A three-judge panel of the 8th U.S. Circuit Court of Appeals in St. Louis upheld a lower court’s order that bars the state from carrying out the law, which would have required congressional candidates to declare their stands on term limits when the election filing period opened Feb. 24.
Nixon said his office will now ask a full panel of the 8th Circuit’s 11 judges to delay U.S. district court Judge D. Brook Bartlett’s order. The state would need a simple majority to win a delay and enforce the amendment.
Meanwhile, the state now has until May to file briefs in its larger appeal of Bartlett’s ruling on the amendment’s constitutionality, a court official said.

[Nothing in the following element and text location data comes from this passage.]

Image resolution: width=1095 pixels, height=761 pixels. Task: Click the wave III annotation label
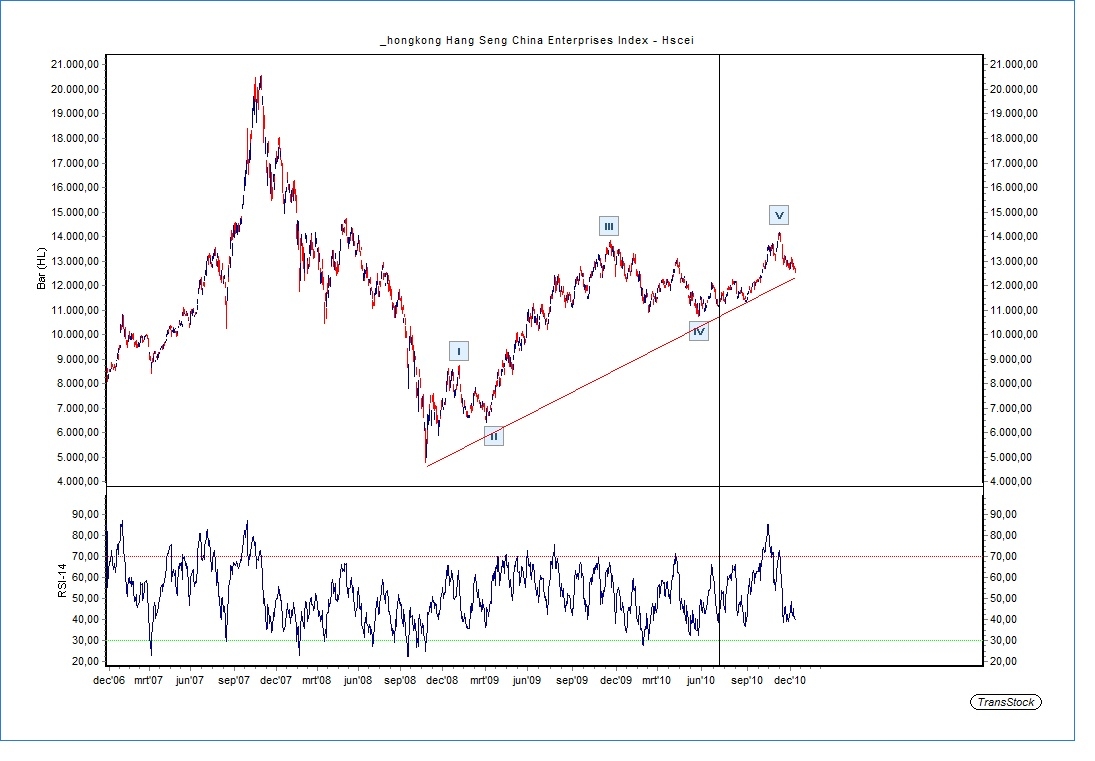coord(608,226)
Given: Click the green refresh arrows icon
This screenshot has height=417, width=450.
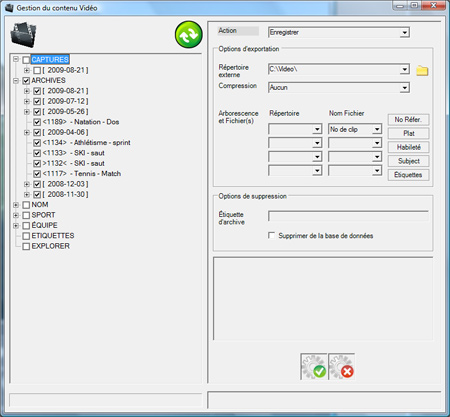Looking at the screenshot, I should (x=189, y=34).
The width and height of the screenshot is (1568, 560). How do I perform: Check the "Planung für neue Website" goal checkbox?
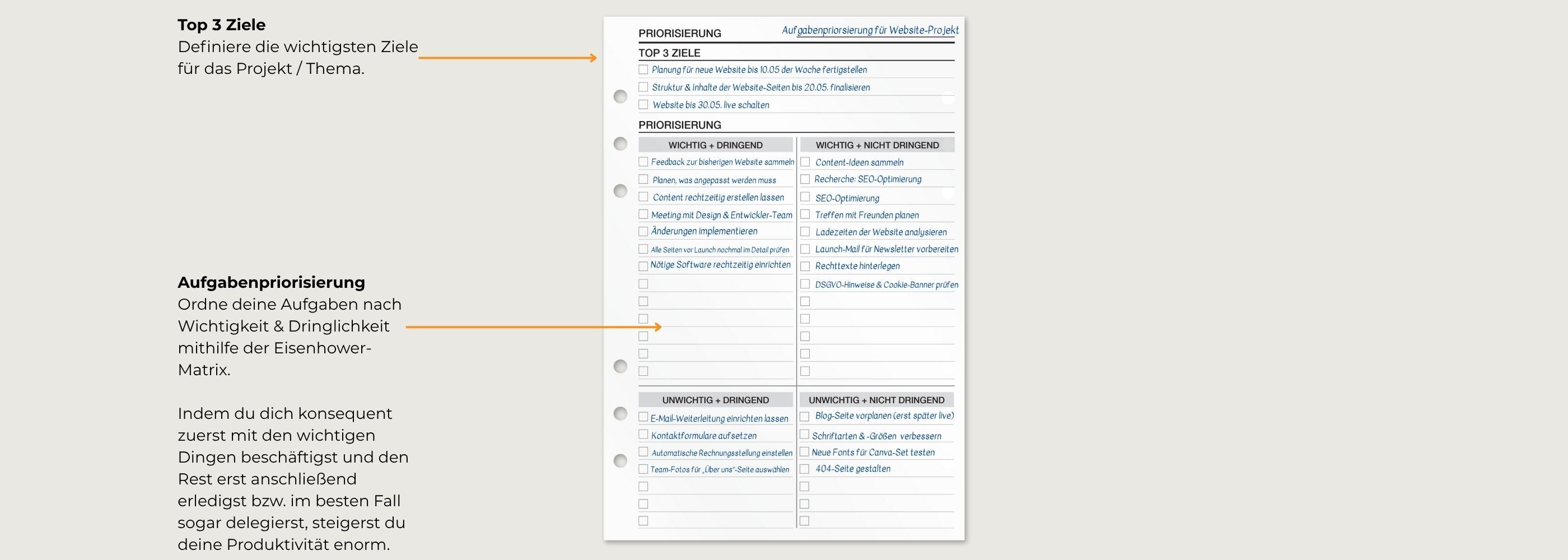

The 8th Circuit could hear the state’s case as early as June.
Nixon’s office, insisting that the law should remain pending the larger appeal, had asked the higher court to intervene so that Missouri’s Secretary of State Bekki Cook could implement “something that was passed overwhelmingly by the people of Missouri.” Fifty-eight percent of Missouri voters passed the amendment in 1996.
“We will continue to fight,” Nixon told The Associated Press. “We realize the challenges that face us, but getting an answer a year and a half from now won’t do much good.”
Bartlett, who on Feb. 19 refused the state’s request to delay his own order, had earlier invalidated the amendment. His order, handed down Feb. 18, bars Cook from requiring candidates to state their views on limits or identifying term-limits opponents by special language on election ballots.
An appeal to the U.S. Supreme Court is an option should a full review by the 8th Circuit fail, though Nixon said his office would take the case “one step at a time.”
Arthur Benson, a Kansas City attorney representing the plaintiff who attacked the amendment in a 1996 lawsuit against the state, criticized Nixon’s unbending defense of the law.
“The swiftness with which (the state’s delay motion) was denied is a strong indication that all judges who have looked at this now agree that the Missouri amendment was blatantly unconstitutional,” Benson said. “Attorney General Nixon should stop squandering state money in its defense.”
Bartlett’s Feb. 18 ruling that the law violated free speech, illegally added qualifications on candidates and wrongly shifted legislative powers from Congress and state lawmakers to citizens.
The order agreed with the lawsuit filed by Don Gralike, a St. Louis politician who plans to formalize his congressional candidacy sometime after the filing period opens.
The state has argued that ballot labels add no qualifications to candidates and that Missouri has a right to print “educational” information next to a candidate’s name.